I also picked up a Pearson Cert Guide by Don Poulton and performed a lot of the practices and wound up coming short again. I was scoring in the 80% range on practice tests which gave me some good confidence as I've seen in the past the practice exams were tougher. YMMV.


----------



## mike.grren.1986 (Dec 13, 2011)

thanks for ur replys guys
i basically signed up with a home learning course and read though the books practised what i could as i dont have a server running server 2008 r2 so was limited, in terms of the actually practices i could do, and feel like thats whats cost me.
However i found the actual exam much harder than the practice exams as i was scoring upwards of 80%.
But i think now the best chance i have of passing is to create my own test lab and practice all the concepts in real life, (reading from the book isnt working for me!)


----------



## greenbrucelee (Apr 24, 2007)

there's a good practice exam provider I know who does excellent exams Cisco Network Simulator | IT Practice Exams | IT Training | Boson.com


----------



## mjgravina (Jan 9, 2012)

You know, just got back from testing on the 70-680. Was feeling pretty good, as I had been scoring 80% consistently on the MS Cert Kit Practice exam, and had spent the last four days watching and taking notes from James Conrad's CBT Nuggets for 70-680.

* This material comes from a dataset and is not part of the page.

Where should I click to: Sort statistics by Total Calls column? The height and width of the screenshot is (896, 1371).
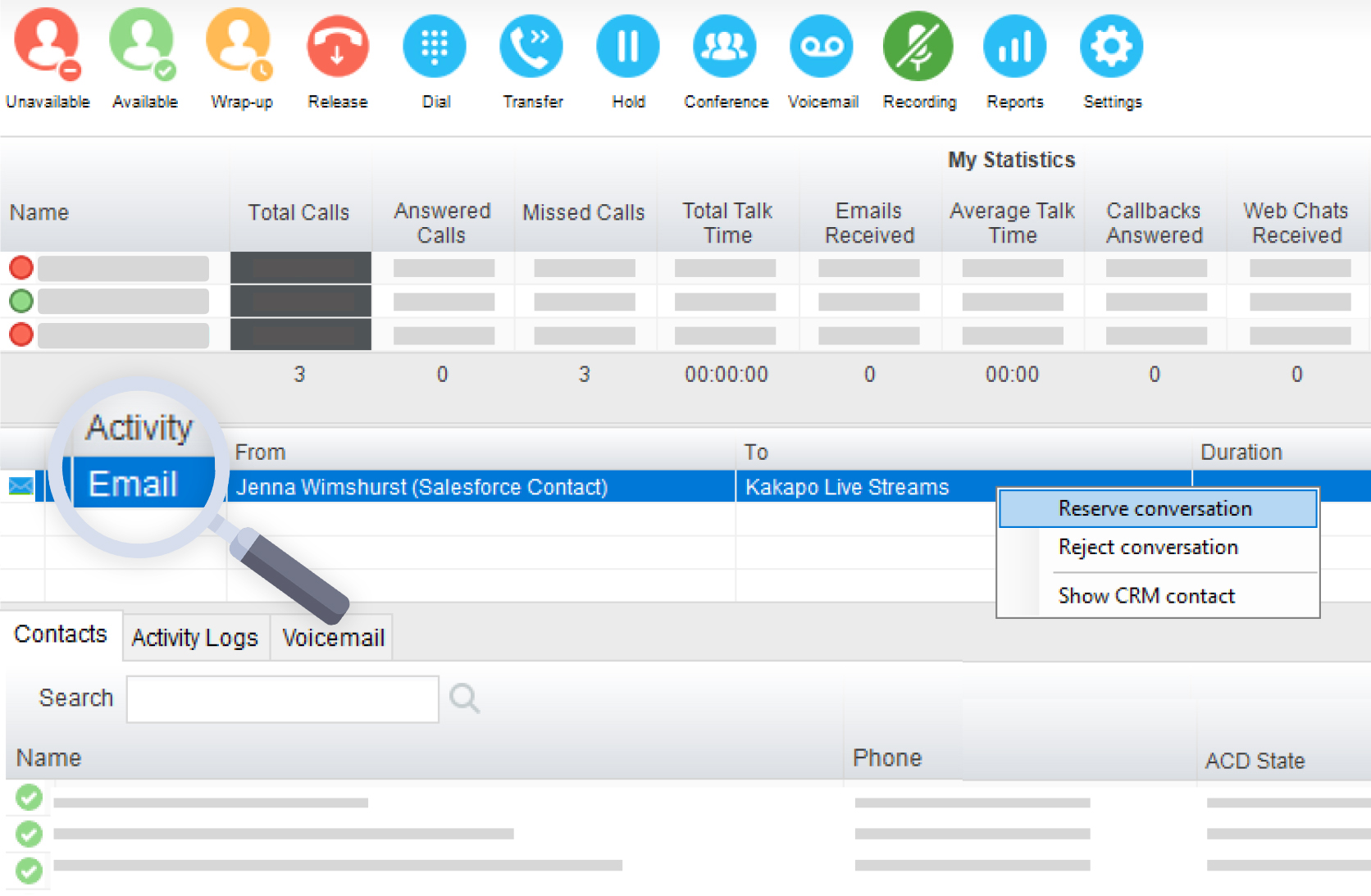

Sad to say, I walked away with a score of 490. 

I feel embarrassed. How was the exam different? The questions seemed a bit tricker in the real exam. One thing that I did notice, was that many more (if not most) questions about commands for imaging and/or administration, did not stop at its use alone, but actually the switches, and the switches of its switches. 

I would definitely recommend downloading the Video collection (26 vids, 17hs of training, super cool) as it taught me a great many things.

As for complementing, I am now going to set up VMWare, and start playing around imaging on my own, and getting more hands on. In the end, I think that was the biggest gap between my preparation and what the test required.


----------



## BosonMichael (Nov 1, 2011)

Microsoft recommends 6 months of experience administering Windows 7 in a domain environment before pursuing this exam. Do you currently administer Windows 7 in a domain environment? If so, for how long?


----------



## mjgravina (Jan 9, 2012)

Really good point, Michael. I only administer Win7 within the Helpdesk / IT Scope, but I would have to say 80% of the issues I respond to for Win7 boxes, would also happen in XP or Vista.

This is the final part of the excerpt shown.